• **The request**: Can you rewrite the records below so that each "Instruction" becomes "Command", with nothing else changed?

- - - - -

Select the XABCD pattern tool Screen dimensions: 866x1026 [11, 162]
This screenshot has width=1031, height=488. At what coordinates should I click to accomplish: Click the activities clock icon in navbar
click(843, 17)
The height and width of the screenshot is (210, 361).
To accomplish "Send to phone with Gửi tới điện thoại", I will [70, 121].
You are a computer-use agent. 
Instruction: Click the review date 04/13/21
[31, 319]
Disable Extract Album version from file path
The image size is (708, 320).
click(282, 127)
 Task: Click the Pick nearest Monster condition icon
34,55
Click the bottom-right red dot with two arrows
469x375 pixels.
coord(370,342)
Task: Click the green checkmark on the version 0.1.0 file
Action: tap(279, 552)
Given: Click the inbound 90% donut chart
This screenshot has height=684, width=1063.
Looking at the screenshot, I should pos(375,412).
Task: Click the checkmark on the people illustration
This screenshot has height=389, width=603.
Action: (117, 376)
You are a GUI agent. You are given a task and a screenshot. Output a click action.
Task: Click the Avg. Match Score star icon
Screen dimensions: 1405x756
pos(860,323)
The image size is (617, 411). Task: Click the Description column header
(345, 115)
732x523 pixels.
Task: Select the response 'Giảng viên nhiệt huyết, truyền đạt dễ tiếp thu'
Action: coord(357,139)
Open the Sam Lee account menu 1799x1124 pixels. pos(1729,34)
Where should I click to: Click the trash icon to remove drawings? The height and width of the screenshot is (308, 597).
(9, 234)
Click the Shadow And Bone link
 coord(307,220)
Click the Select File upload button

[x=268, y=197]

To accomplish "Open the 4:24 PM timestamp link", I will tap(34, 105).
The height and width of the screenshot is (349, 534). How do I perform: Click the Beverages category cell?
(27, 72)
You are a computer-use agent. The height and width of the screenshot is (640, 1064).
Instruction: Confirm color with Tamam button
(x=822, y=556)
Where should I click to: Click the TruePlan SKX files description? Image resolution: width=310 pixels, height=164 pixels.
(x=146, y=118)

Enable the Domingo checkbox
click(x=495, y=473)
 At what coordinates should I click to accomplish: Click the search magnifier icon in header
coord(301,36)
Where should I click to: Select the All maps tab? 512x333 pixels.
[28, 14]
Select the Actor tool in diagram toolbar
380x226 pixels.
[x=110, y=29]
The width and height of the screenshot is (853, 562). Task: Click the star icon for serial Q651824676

- - - - -

• **Result of this task**:
Select the XABCD pattern tool Screen dimensions: 866x1026 [11, 162]
This screenshot has width=1031, height=488. At what coordinates should I click to accomplish: Click the activities clock icon in navbar
click(843, 17)
The height and width of the screenshot is (210, 361).
To accomplish "Send to phone with Gửi tới điện thoại", I will [70, 121].
You are a computer-use agent. 
Command: Click the review date 04/13/21
[31, 319]
Disable Extract Album version from file path
The image size is (708, 320).
click(282, 127)
 Task: Click the Pick nearest Monster condition icon
34,55
Click the bottom-right red dot with two arrows
469x375 pixels.
coord(370,342)
Task: Click the green checkmark on the version 0.1.0 file
Action: tap(279, 552)
Given: Click the inbound 90% donut chart
This screenshot has height=684, width=1063.
Looking at the screenshot, I should pos(375,412).
Task: Click the checkmark on the people illustration
This screenshot has height=389, width=603.
Action: (117, 376)
You are a GUI agent. You are given a task and a screenshot. Output a click action.
Task: Click the Avg. Match Score star icon
Screen dimensions: 1405x756
pos(860,323)
The image size is (617, 411). Task: Click the Description column header
(345, 115)
732x523 pixels.
Task: Select the response 'Giảng viên nhiệt huyết, truyền đạt dễ tiếp thu'
Action: coord(357,139)
Open the Sam Lee account menu 1799x1124 pixels. pos(1729,34)
Where should I click to: Click the trash icon to remove drawings? The height and width of the screenshot is (308, 597).
(9, 234)
Click the Shadow And Bone link
 coord(307,220)
Click the Select File upload button

[x=268, y=197]

To accomplish "Open the 4:24 PM timestamp link", I will tap(34, 105).
The height and width of the screenshot is (349, 534). How do I perform: Click the Beverages category cell?
(27, 72)
You are a computer-use agent. The height and width of the screenshot is (640, 1064).
Command: Confirm color with Tamam button
(x=822, y=556)
Where should I click to: Click the TruePlan SKX files description? Image resolution: width=310 pixels, height=164 pixels.
(x=146, y=118)

Enable the Domingo checkbox
click(x=495, y=473)
 At what coordinates should I click to accomplish: Click the search magnifier icon in header
coord(301,36)
Where should I click to: Select the All maps tab? 512x333 pixels.
[28, 14]
Select the Actor tool in diagram toolbar
380x226 pixels.
[x=110, y=29]
The width and height of the screenshot is (853, 562). Task: Click the star icon for serial Q651824676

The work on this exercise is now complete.